Chelsea Maclean and Ryan Leaderman, members of the West Coast Land Use and Environmental practice group, explained the distinctions and separate requirements for concessions and incentives as opposed to waivers. They also offered helpful and practical tips for navigating the regulatory requirements of this important housing program, which was first enacted in 1979 and has become the subject of recent legislative amendments that emphasize the value of the program to new housing development.
The panelists also described the recently enacted SB 35 legislation, which on its own or in tandem with the SDBL, affords to qualifying housing developments an expedited, "by-right" approval pathway for the production of affordable housing in both 100 percent affordable and mixed-income projects. The panelists also briefly described several recent judicial decisions upholding the rights and incentives that these legislative programs provide.
In some communities, the SDBL and other incentive programs like SB 35 have faced criticisms, despite their legislative intentions, for perceived failures to produce sufficient – and sufficiently affordable – housing in light of California's ongoing shortage or for providing retail components that do not match community needs and often sit vacant or under-utilized. Much of the incentivized housing has consisted of market-rate, high-value housing in infill areas where the new product is beyond the means of many housing constituencies. Despite these obstacles, some infill developments have successfully deployed smaller-format retailers downsizing from big-box sites, boutique and neighborhood grocers popular with local consumers, and restaurants and other community-serving specialty retail that combine to produce vibrant urban communities. While mixed-use incentives have typically resulted in mid- and high-rise developments with ground-floor retail elements, the programs do not prohibit site plans that assemble uses in different fashions when lot size permits. The incentives, concessions and waivers offered in these programs can bring additional value to developments that nimbly accommodate various objectives and requirements.
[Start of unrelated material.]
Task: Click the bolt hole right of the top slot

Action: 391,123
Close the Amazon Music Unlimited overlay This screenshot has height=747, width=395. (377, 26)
Where synergies between uses can be realized, mixed-use development with new housing presents a viable solution for both the statewide crisis of housing supply as well as the existential challenges of brick-and-mortar retail in a changing economic environment.
If you were unable to attend the webinar, please feel free to view and share the online recording (Access Passcode: #SDBL_SB35).
Upcoming Programs in the Series
- June 16: VMT Updates and Explanations
- June 23: From Plans to Projects: Using Housing Element Law to Get Actual Projects Approved
- June 30: Real Estate "Proptech": How Technology and Web-Based Applications are Changing CRE
- July 15: Surplus Lands Act
- July 21: Mitigation of Water and Supply Impacts in EIRs (or SGMA and CEQA)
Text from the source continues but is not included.